VANCOUVER, Canada - A Canadian government task force was appointed Wednesday to investigate the slaughter of 100 husky dogs used during the 2010 Winter Olympics, as well as the sled-dog industry.
The dogs, which pulled tourist sleds in the Canadian ski resort of Whistler, were reportedly killed by one tourism company worker using a shotgun and a knife. Injured dogs tried to escape and one survived to crawl from a mass grave a day later.
"No creature should ever have to suffer in the manner that has been reported, and we want to ensure that nothing like this ever happens again in our province," British Columbia premier Gordon Campbell in a statement.
The province appointed a panel headed by a veterinarian to investigate the two-day slaughter last April.
A criminal investigation was announced Monday by Canada's national police force and the Society for the Prevention of Cruelty to Animals.
The dogs reportedly were killed because business slumped in the two months following the Games and they were no longer needed by tourism company Outdoor Adventures, which sold dog-sled rides to tourists.

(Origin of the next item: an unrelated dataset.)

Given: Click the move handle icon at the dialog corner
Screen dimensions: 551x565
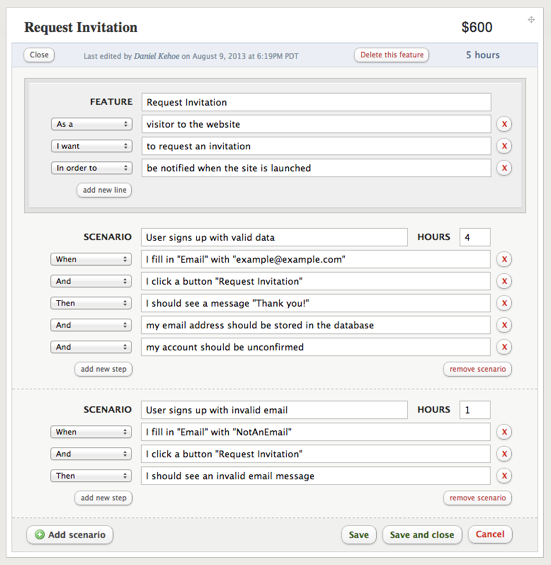Looking at the screenshot, I should pyautogui.click(x=531, y=19).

They were among several hundred owned by Outdoor Adventures and its subsidiary Howling Dog Whistler Inc..
Outdoor Adventures said in a statement that it was "shocked and appalled" by the description of the killings. It has suspended sales of sled rides to tourists.
The company said it was aware of the planned euthanization of dogs last April but "expected this to be done in a proper, legal and humane manner." It "did not instruct the employee to euthanize the dogs in the manner described."
The case came to light on Monday after the unnamed worker claimed post-traumatic stress disorder as a result of slaughter, and reportedly was awarded compensation from British Columbia worker's board.
After the case sparked worldwide media reports, rallies were held in support of the dogs and a Facebook campaign was launched to boycott Outdoor Adventures.
In addition to the slaughter, the British Columbia task force will report on the regulation and oversight of the dog sledding industry and the role of government agencies including the worker's compensation board, which did not communicate the case "to appropriate authorities." The board's report is due in March.